PROBLEM SET ::
A) Answer these questions using the excerpt on Masvingo communal areas, giving one answer per line with the same markings:
(i) How many households from the original sample of 685 had left with no one replacing them?
(ii) In what period did the researchers last visit before many household heads passed on?
(iii) What share of household heads in Gutu attended secondary school?
B) In the excerpt on Masvingo communal areas, take everything from "As is the case" down to "in this period." and write it out again, substituting "uneven" for "patchy".

PAGE EXCERPT ::
Since our original studies, there has been a turnover in households, with 11.2% of our cases (N=77) from our original sample of 685 households having left over six years, with no one replacing them. Various reasons for exit were recorded. In rank order these were: death, moving to live in town, moving to other communal areas, moving to South Africa, abandonment and moving to a resettlement area. Ageing communal area populations are not necessarily being replaced on death, as the younger generation does not take up the homestead or plot, and the land remains abandoned. Due to old age, some parents, especially if one has passed on, will go and live with children in town or the new resettlements. Younger inhabitants may also abandon plots too, finding better alternatives, for example with work in South Africa or in town, or through the allocation of a resettlement plot. The highest rate of exit was seen in Gutu West, followed by Chivi, Gutu North and Mwenezi. In Mwenezi, some maintain two homes and fields in the communal and resettlement areas, which is reflected in a lower exit rate.

For those remaining, the data show a pattern evident in many communal areas. Household heads have a mix of ages, with an average in the mid-late 40s. Quite a few household heads have passed on since we last visited in 2011-12; although some farms have been abandoned, others have been replaced by younger people through inheritance or reallocation. 23-36% of the households are recorded as female-headed, where husbands have died or are absent for long periods. Outside Gutu North, where land is especially constrained, 43-48% of women, either because they are in charge or through the marriage contract, have access to their own land.

As is the case throughout Zimbabwe, and especially for those who benefited from the post-1980 educational provision, schooling is on average quite advanced, more so in the mission influenced areas such as Gutu, where 32-37% of household heads attended secondary school. Master Farmer certificates are indicators or engagement with agricultural extension training provided by the state, particularly in the past, and 13-27% of households have a certificate, with more in the higher potential Gutu areas. As discussed in a later blog in this series, engagement with projects – by NGOs or donors or the state – is patchy, with intensive activity in some areas, but almost complete absence elsewhere. These data show that external interventions overall are limited, and very few people indeed benefited from the Presidential inputs scheme or ‘command agriculture’ in this period.

Asset poor, but differentiation

Across our communal area sites in Masvingo province, there is a broad similarity in average levels of average household asset ownership, as the table below shows. Not surprisingly, livestock ownership is highest in the drier areas, as is investment in well digging. Within the sites there are large variations, with asset ownership patterns being highly correlated with the success ranks discussed above. Some assets are widely owned, such as a brick house with a tin roof, as well as ploughs, cell phones and bicycles. Others differentiate the group more, including cattle, tractor and car ownership.

Text and element pointing rows:
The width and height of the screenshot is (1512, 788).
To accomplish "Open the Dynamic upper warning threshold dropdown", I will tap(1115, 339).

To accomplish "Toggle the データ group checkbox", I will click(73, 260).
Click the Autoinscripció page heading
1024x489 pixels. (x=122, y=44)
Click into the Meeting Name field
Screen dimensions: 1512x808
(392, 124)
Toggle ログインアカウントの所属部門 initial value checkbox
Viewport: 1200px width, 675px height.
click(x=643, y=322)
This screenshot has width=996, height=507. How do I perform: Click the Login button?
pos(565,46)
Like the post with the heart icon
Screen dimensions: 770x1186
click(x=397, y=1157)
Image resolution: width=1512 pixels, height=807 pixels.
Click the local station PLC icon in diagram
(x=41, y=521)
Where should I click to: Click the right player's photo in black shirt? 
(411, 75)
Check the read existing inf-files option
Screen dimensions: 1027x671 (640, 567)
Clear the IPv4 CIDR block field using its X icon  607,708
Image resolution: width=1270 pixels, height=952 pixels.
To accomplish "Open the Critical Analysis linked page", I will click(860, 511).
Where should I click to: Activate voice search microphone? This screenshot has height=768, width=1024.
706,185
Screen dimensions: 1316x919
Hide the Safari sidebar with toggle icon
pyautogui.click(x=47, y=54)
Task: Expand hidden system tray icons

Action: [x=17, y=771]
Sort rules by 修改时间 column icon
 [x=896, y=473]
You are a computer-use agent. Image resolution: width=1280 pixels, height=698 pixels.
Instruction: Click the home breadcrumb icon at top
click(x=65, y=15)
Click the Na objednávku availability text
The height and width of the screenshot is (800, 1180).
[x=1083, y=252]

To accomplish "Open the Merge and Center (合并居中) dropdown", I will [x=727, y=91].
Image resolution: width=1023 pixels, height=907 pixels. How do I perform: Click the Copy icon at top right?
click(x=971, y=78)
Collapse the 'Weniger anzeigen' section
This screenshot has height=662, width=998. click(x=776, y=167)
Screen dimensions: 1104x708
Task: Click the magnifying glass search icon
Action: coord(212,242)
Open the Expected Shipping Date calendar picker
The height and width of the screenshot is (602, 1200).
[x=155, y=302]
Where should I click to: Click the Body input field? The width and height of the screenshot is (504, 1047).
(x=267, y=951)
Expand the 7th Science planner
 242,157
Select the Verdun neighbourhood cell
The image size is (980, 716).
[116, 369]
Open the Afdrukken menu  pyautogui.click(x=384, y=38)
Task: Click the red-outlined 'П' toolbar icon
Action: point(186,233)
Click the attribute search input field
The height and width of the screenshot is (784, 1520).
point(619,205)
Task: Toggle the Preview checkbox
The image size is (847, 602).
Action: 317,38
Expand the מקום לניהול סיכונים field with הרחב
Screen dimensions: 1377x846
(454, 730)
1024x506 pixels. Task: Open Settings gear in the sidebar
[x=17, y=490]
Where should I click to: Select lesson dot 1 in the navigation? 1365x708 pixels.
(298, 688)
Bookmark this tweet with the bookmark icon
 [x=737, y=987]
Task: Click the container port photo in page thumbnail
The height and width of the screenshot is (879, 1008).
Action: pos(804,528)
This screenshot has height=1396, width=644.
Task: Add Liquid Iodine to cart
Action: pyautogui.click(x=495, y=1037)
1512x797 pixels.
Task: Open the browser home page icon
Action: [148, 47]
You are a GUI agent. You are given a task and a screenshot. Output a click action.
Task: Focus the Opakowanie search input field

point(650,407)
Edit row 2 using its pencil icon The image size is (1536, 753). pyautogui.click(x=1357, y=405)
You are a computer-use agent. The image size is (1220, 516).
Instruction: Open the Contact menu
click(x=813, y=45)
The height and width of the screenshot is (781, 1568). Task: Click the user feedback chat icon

TASK RESULTS ::
A)
(i) 77 households (11.2%)
(ii) 2011-12
(iii) 32-37%

B)
As is the case throughout Zimbabwe, and especially for those who benefited from the post-1980 educational provision, schooling is on average quite advanced, more so in the mission influenced areas such as Gutu, where 32-37% of household heads attended secondary school. Master Farmer certificates are indicators or engagement with agricultural extension training provided by the state, particularly in the past, and 13-27% of households have a certificate, with more in the higher potential Gutu areas. As discussed in a later blog in this series, engagement with projects – by NGOs or donors or the state – is uneven, with intensive activity in some areas, but almost complete absence elsewhere. These data show that external interventions overall are limited, and very few people indeed benefited from the Presidential inputs scheme or ‘command agriculture’ in this period.